** begin DATA EXTRACT **

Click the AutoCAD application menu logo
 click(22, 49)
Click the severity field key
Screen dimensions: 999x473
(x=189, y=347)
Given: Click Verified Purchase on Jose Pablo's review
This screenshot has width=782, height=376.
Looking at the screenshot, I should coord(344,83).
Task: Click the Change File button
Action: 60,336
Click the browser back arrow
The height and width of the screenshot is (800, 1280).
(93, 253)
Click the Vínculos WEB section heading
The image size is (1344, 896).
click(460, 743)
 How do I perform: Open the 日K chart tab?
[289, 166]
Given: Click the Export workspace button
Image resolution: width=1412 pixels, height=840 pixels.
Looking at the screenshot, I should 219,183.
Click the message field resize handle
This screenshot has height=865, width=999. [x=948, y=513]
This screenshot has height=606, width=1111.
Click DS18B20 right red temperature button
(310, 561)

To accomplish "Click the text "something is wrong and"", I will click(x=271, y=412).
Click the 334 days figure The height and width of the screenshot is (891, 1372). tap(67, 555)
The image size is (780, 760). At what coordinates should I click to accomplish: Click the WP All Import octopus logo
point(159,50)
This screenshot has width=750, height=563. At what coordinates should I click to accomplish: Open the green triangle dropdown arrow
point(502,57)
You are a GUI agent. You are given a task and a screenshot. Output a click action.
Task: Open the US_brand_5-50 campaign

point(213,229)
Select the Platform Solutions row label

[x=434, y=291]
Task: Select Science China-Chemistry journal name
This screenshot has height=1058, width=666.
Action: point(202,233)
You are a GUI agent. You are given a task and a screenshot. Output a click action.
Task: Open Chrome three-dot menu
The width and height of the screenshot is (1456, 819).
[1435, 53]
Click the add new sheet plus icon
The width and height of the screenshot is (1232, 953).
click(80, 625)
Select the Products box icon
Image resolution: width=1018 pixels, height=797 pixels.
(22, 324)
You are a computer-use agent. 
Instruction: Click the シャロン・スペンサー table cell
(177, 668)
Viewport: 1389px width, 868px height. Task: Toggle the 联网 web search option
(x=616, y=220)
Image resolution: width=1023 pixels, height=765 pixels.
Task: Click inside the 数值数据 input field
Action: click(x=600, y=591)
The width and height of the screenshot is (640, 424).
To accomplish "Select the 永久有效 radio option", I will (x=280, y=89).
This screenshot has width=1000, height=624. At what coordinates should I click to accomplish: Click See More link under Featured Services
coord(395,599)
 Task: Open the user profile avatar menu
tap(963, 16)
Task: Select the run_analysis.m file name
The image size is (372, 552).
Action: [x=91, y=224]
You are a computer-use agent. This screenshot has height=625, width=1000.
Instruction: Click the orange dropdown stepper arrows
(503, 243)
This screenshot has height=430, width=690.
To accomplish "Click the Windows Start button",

** end DATA EXTRACT **

> [THE REQUEST]:
Rewrite every line of the records above as a numbered list, omitting the blank lines.

> [EXERCISE RESULT]:
1. Click the AutoCAD application menu logo
2.  click(22, 49)
3. Click the severity field key
4. Screen dimensions: 999x473
5. (x=189, y=347)
6. Given: Click Verified Purchase on Jose Pablo's review
7. This screenshot has width=782, height=376.
8. Looking at the screenshot, I should coord(344,83).
9. Task: Click the Change File button
10. Action: 60,336
11. Click the browser back arrow
12. The height and width of the screenshot is (800, 1280).
13. (93, 253)
14. Click the Vínculos WEB section heading
15. The image size is (1344, 896).
16. click(460, 743)
17.  How do I perform: Open the 日K chart tab?
18. [289, 166]
19. Given: Click the Export workspace button
20. Image resolution: width=1412 pixels, height=840 pixels.
21. Looking at the screenshot, I should 219,183.
22. Click the message field resize handle
23. This screenshot has height=865, width=999. [x=948, y=513]
24. This screenshot has height=606, width=1111.
25. Click DS18B20 right red temperature button
26. (310, 561)
27. To accomplish "Click the text "something is wrong and"", I will click(x=271, y=412).
28. Click the 334 days figure The height and width of the screenshot is (891, 1372). tap(67, 555)
29. The image size is (780, 760). At what coordinates should I click to accomplish: Click the WP All Import octopus logo
30. point(159,50)
31. This screenshot has width=750, height=563. At what coordinates should I click to accomplish: Open the green triangle dropdown arrow
32. point(502,57)
33. You are a GUI agent. You are given a task and a screenshot. Output a click action.
34. Task: Open the US_brand_5-50 campaign
35. point(213,229)
36. Select the Platform Solutions row label
37. [x=434, y=291]
38. Task: Select Science China-Chemistry journal name
39. This screenshot has height=1058, width=666.
40. Action: point(202,233)
41. You are a GUI agent. You are given a task and a screenshot. Output a click action.
42. Task: Open Chrome three-dot menu
43. The width and height of the screenshot is (1456, 819).
44. [1435, 53]
45. Click the add new sheet plus icon
46. The width and height of the screenshot is (1232, 953).
47. click(80, 625)
48. Select the Products box icon
49. Image resolution: width=1018 pixels, height=797 pixels.
50. (22, 324)
51. You are a computer-use agent. 
52. Instruction: Click the シャロン・スペンサー table cell
53. (177, 668)
54. Viewport: 1389px width, 868px height. Task: Toggle the 联网 web search option
55. (x=616, y=220)
56. Image resolution: width=1023 pixels, height=765 pixels.
57. Task: Click inside the 数值数据 input field
58. Action: click(x=600, y=591)
59. The width and height of the screenshot is (640, 424).
60. To accomplish "Select the 永久有效 radio option", I will (x=280, y=89).
61. This screenshot has width=1000, height=624. At what coordinates should I click to accomplish: Click See More link under Featured Services
62. coord(395,599)
63.  Task: Open the user profile avatar menu
64. tap(963, 16)
65. Task: Select the run_analysis.m file name
66. The image size is (372, 552).
67. Action: [x=91, y=224]
68. You are a computer-use agent. This screenshot has height=625, width=1000.
69. Instruction: Click the orange dropdown stepper arrows
70. (503, 243)
71. This screenshot has height=430, width=690.
72. To accomplish "Click the Windows Start button",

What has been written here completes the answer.